PASSAGE FOR REVIEW —
During this Make in India Week, I registered for the interesting ‘Empowering through Design’ conference on February 17 that the India Design Forum (IDF) is organizing. IDF founder Rajshree Pathy told me in an email how she thinks our education system has killed India&’s architectural and cultural legacy.

“Why is it that for a country this large, we only have a handful of design schools?” Rajshree Pathy asked. “We have a generation today that lacks opportunities in the business of creativity and innovation. This is why we have some of the world’s top IT companies in India but we have never had a tech visionary like Steve Jobs. Even today, most of India’s automotive sector is outsourcing its design to foreign firms”.

Our (rote learning-based) educational system does not support independent, individualistic and creative thinking, Rajshree Pathy said. And so during the Make in India Week, her Coimbatore-based IDF brings global design experts to interact with Indian craftsmen and young designers to “empower them to become global ambassadors of Indian design”.

‘Make in India’ has far-reaching potential for India&’s progress this decade, this 21st century and beyond. But for India and Make in India to work better, the individual mind has to work better. Inspirational creativity and truly exceptional work comes with a mind free from the garbage clogging its working.

Just as a computer needs regular virus cleaning, and a machine become more productive with glitches removed, our work and life naturally gets better with deleting negative habit patterns of the mind through daily Vipassana practice.

"Our most important duty is to make the mind healthy, and prevent it from harmful thinking patterns,” the late Principal Vipassana Teacher Sayagyi U Goenka told children. “Our entire effort is towards understanding the nature of our mind, and correcting it instantly if it goes on the wrong path."

The 10-minute Anapana revolution in schools is ‘making in a India’ a generation that will lead the country to its next dimension of development: creating quality ‘Made in India’ India brands that earn respect worldwide: India&’s version of Google, Apple, General Electric, Mercedez Benz, Sony – and within ten years, an Indian designer and maker of eco-friendly civilian jets to carry 600 air travelers and inter-planetary space craft.

GIVEN RECORDS —
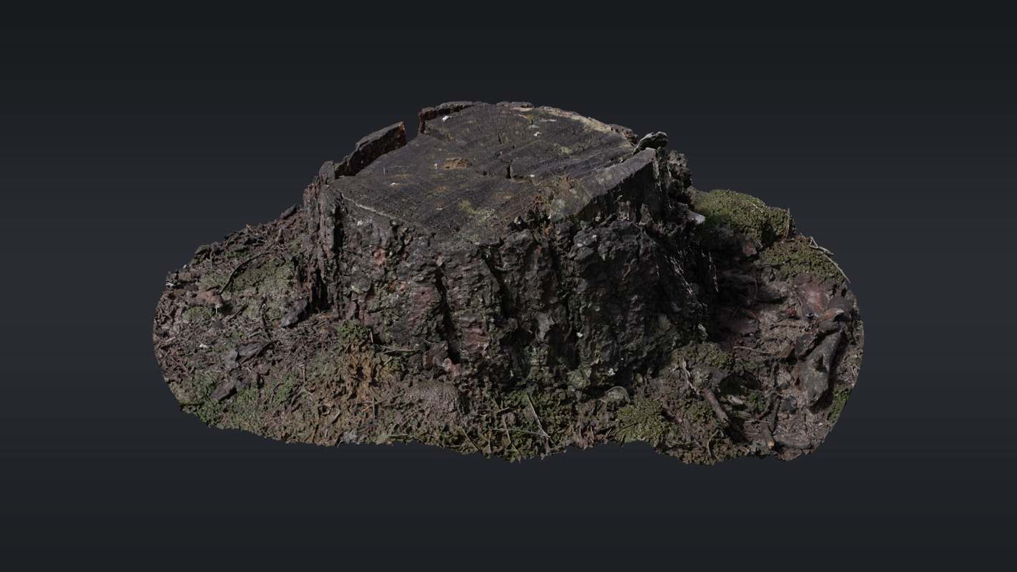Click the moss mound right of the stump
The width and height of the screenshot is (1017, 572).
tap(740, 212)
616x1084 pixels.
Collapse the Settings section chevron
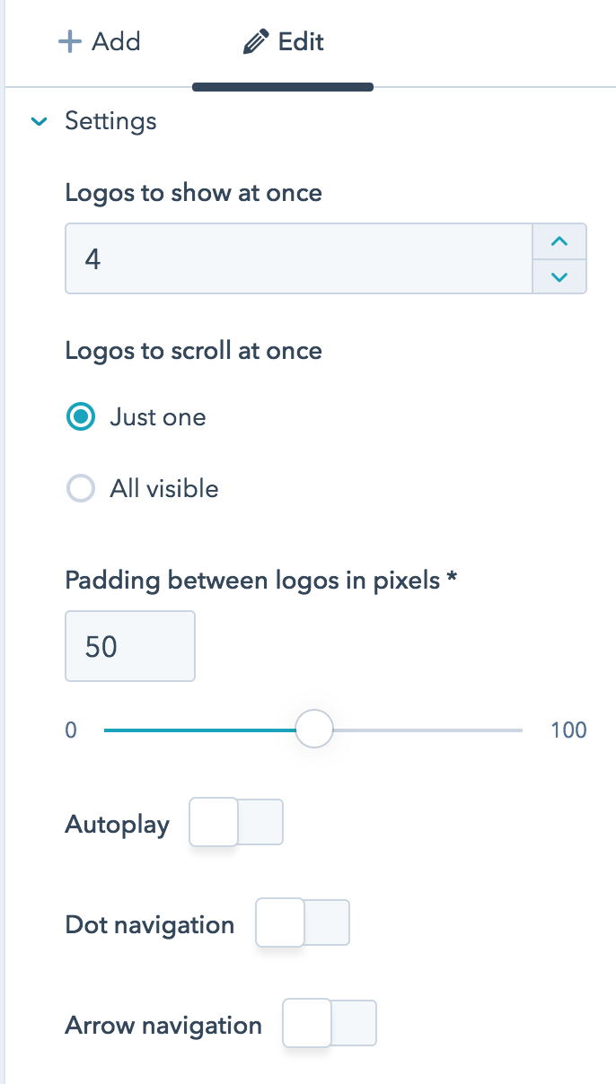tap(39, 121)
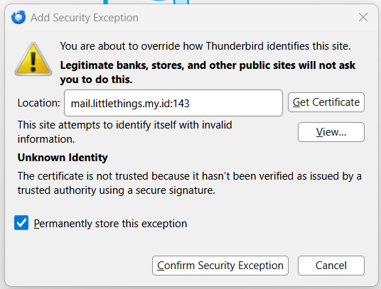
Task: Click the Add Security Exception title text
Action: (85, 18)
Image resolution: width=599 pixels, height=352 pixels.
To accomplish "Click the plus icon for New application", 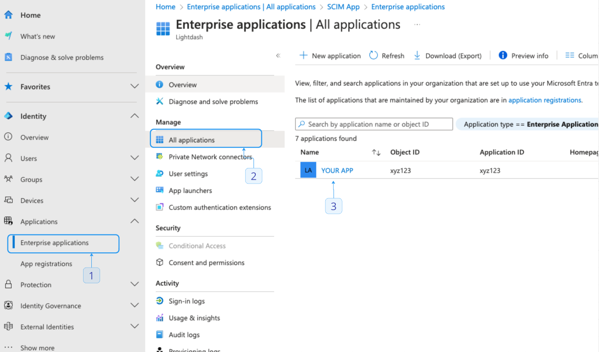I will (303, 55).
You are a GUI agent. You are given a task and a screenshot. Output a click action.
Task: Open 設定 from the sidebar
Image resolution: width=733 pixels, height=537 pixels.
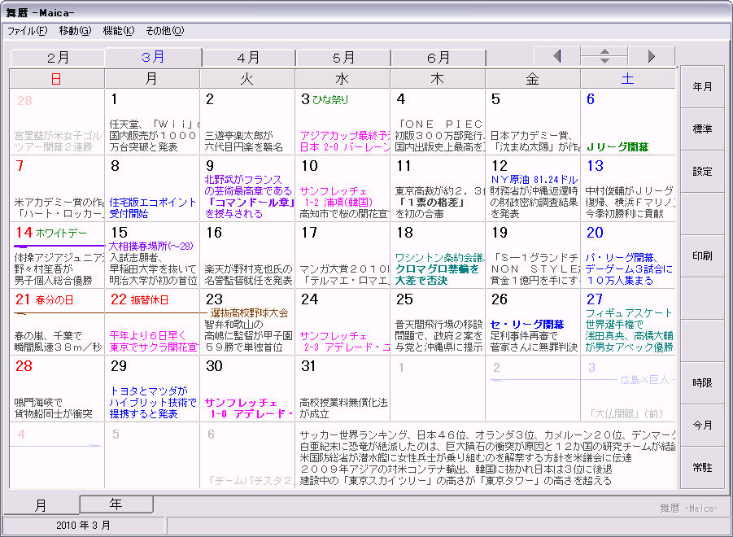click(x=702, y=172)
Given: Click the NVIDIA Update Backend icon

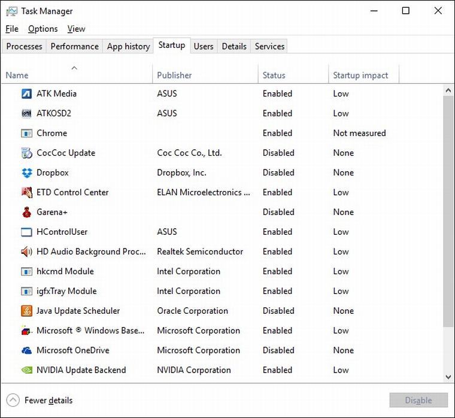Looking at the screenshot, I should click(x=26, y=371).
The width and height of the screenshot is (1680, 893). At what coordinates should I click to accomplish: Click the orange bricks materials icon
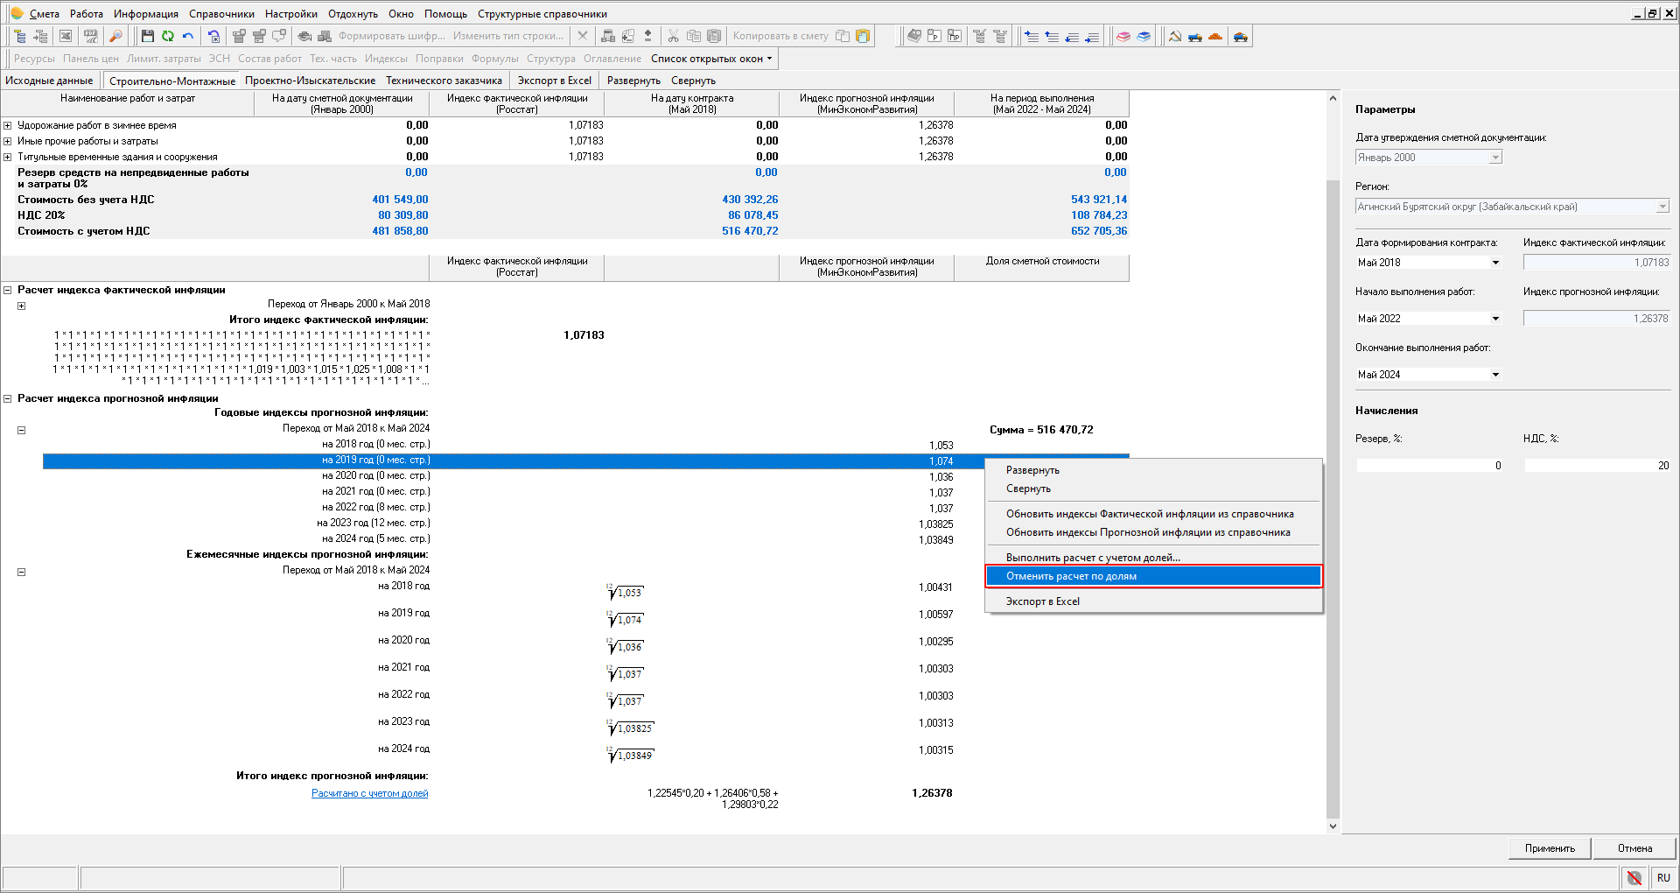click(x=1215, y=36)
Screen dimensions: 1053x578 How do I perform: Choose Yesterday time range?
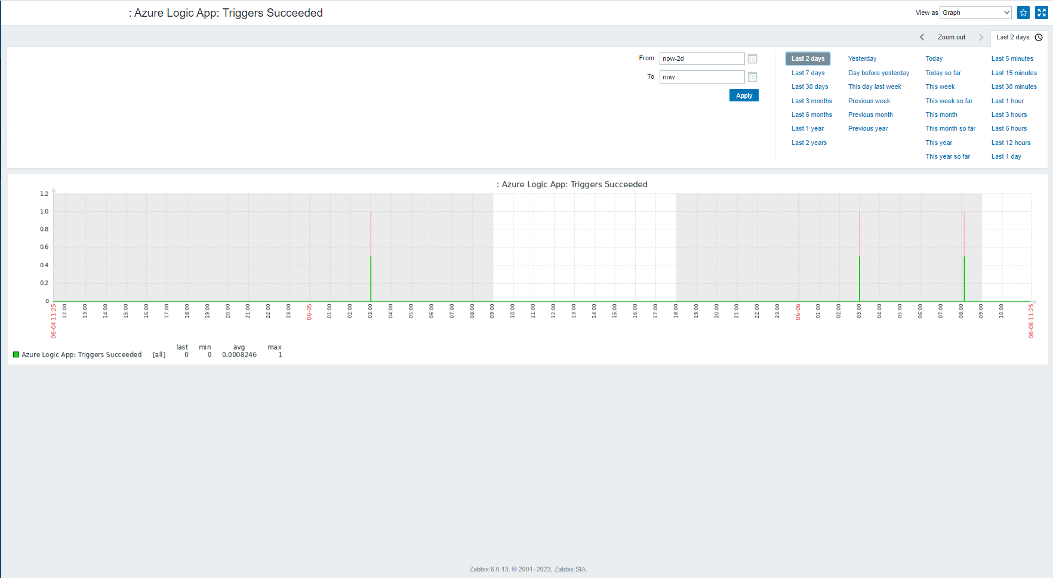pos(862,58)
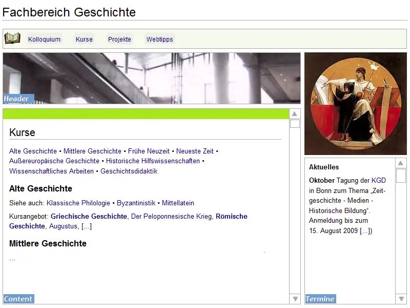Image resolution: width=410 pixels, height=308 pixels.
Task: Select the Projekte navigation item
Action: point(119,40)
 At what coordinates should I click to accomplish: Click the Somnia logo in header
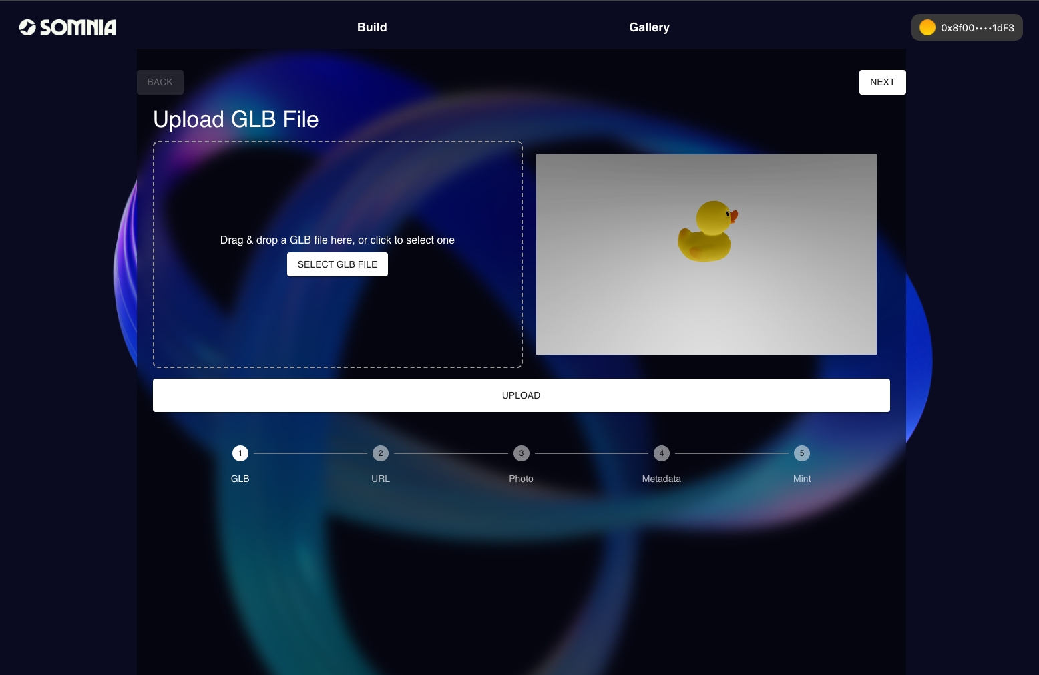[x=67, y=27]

TRY IT — Carry on the piece about Make in India, design education and Vipassana from the point where it stops. The lines that come after the text aren't needed here.

EXERCISE RESULT —
Retired aeronautics engineer Dilip Deshpande, a senior assistant Vipassana teacher and a Mitra Upakram co-ordinator, told me inspiring incidents of how Anapana in schools is changing lives of children and their families. A small girl daily practicing Anapana in the corner of a room in her house in Maharashtra, inspired her parents to stop their frequent husband-wife quarrels. A purer mind becomes less egoistic and more compassionate, and so relationships happily get better with family, friends, colleagues.

Anapana in the ancient Pali language means observing the natural incoming, outgoing breath – as it is. This non-sectarian technique is a purely natural exercise to gain mastery of one’s own mind. Anapana involves no rites, rituals nor links to any sectarian dogma. Observing the natural breath, as it is, is acceptable to all, to anyone from any religion.

With Anapana, children experience how the natural breath is connected to state of mind. For instance, when angry we notice how the breath becomes hard, irregular; when calm, the breath is subtle, soft. With Anapana practice daily, children increase their self-awareness, respond more maturely to situations. They gain mastery over the mind, and train it to be in reality of the present moment – instead of continually wandering in the past and future. The natural breath becomes the child’s best friend in need.

Renowned schools in India like Don Bosco, Egmore, in Chennai, start daily schedule with a 30-minute Moral Science class. Anapana and Vipassana (www.dhamma.org) is moral science in actual practice, giving strength of mind and wisdom to make wholesome choices in life.

Such is the priceless practical legacy from ancient India to 21st century India that is en route to being a global leader: the Vipassana necessity of pure reality to anyone striving for excellence in work, higher quality of life – and for making in India a happier future.

The writer is a senior, Mumbai-based journalist.